***** MATERIAL FOR THIS EXERCISE

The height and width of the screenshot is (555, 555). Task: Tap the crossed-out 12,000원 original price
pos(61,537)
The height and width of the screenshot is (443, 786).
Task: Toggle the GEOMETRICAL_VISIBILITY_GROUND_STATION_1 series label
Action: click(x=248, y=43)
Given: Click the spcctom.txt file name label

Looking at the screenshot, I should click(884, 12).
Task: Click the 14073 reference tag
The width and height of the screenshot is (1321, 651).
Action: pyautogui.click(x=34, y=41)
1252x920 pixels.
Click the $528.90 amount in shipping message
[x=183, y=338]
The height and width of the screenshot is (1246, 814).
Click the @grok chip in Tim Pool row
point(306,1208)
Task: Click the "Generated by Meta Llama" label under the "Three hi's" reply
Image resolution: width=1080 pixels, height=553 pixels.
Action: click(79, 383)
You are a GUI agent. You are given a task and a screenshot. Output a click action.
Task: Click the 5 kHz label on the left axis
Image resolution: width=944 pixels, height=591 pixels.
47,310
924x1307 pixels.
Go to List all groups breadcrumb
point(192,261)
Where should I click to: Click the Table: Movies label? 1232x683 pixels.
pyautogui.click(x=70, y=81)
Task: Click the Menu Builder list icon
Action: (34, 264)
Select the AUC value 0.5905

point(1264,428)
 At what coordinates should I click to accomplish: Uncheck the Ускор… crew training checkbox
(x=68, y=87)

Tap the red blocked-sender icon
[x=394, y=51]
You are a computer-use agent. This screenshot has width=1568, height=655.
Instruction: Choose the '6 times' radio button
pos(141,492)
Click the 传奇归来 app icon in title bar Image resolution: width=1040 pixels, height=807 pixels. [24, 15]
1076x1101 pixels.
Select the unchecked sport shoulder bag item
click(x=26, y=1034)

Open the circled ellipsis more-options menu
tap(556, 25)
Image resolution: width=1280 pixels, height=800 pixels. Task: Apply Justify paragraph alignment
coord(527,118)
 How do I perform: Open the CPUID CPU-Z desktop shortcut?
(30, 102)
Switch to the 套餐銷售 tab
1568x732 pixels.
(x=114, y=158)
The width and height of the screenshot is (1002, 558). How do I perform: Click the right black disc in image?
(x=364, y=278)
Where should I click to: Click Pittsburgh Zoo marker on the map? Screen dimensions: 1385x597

**********

◆ YOUR INSTRUCTIONS ◆
Return only the lines from the beginning of the material up to and including the line with "label under the", exactly as written.

◆ ANSWER BOX ◆
The height and width of the screenshot is (555, 555). Task: Tap the crossed-out 12,000원 original price
pos(61,537)
The height and width of the screenshot is (443, 786).
Task: Toggle the GEOMETRICAL_VISIBILITY_GROUND_STATION_1 series label
Action: click(x=248, y=43)
Given: Click the spcctom.txt file name label

Looking at the screenshot, I should click(884, 12).
Task: Click the 14073 reference tag
The width and height of the screenshot is (1321, 651).
Action: pyautogui.click(x=34, y=41)
1252x920 pixels.
Click the $528.90 amount in shipping message
[x=183, y=338]
The height and width of the screenshot is (1246, 814).
Click the @grok chip in Tim Pool row
point(306,1208)
Task: Click the "Generated by Meta Llama" label under the "Three hi's" reply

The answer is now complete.